Using the entries below, output exactly the line containing "Click the route 314 highway shield" and all lines that follow it to the end.

§

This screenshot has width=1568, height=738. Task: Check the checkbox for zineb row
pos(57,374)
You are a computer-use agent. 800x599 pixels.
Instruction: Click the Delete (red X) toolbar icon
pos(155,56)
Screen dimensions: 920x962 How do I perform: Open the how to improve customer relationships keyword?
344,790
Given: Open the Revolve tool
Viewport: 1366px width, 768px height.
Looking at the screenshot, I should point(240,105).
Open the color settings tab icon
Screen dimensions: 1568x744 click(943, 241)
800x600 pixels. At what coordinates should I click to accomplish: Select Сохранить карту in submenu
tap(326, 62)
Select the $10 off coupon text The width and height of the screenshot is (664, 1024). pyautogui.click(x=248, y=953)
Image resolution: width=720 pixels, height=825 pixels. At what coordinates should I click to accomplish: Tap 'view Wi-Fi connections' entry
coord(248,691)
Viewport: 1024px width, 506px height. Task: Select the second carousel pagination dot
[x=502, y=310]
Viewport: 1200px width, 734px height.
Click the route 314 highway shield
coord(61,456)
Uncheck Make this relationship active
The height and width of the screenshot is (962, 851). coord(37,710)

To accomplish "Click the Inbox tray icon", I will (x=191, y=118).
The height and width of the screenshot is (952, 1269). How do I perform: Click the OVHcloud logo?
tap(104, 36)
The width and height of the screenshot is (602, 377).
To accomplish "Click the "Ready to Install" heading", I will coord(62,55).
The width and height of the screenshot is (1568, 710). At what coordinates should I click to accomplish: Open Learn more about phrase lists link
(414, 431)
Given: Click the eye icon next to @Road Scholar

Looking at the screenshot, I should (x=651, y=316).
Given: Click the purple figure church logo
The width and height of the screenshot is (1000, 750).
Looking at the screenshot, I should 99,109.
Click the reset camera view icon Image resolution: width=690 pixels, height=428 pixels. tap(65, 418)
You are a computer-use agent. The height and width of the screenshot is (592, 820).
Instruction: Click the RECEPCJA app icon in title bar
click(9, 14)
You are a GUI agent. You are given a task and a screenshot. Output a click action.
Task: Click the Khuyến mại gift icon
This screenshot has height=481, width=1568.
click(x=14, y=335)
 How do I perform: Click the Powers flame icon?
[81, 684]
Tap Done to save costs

§

— Answer —
Click the route 314 highway shield
coord(61,456)
Uncheck Make this relationship active
The height and width of the screenshot is (962, 851). coord(37,710)

To accomplish "Click the Inbox tray icon", I will (x=191, y=118).
The height and width of the screenshot is (952, 1269). How do I perform: Click the OVHcloud logo?
tap(104, 36)
The width and height of the screenshot is (602, 377).
To accomplish "Click the "Ready to Install" heading", I will coord(62,55).
The width and height of the screenshot is (1568, 710). At what coordinates should I click to accomplish: Open Learn more about phrase lists link
(414, 431)
Given: Click the eye icon next to @Road Scholar

Looking at the screenshot, I should (x=651, y=316).
Given: Click the purple figure church logo
The width and height of the screenshot is (1000, 750).
Looking at the screenshot, I should 99,109.
Click the reset camera view icon Image resolution: width=690 pixels, height=428 pixels. tap(65, 418)
You are a computer-use agent. The height and width of the screenshot is (592, 820).
Instruction: Click the RECEPCJA app icon in title bar
click(9, 14)
You are a GUI agent. You are given a task and a screenshot. Output a click action.
Task: Click the Khuyến mại gift icon
This screenshot has height=481, width=1568.
click(x=14, y=335)
 How do I perform: Click the Powers flame icon?
[81, 684]
Tap Done to save costs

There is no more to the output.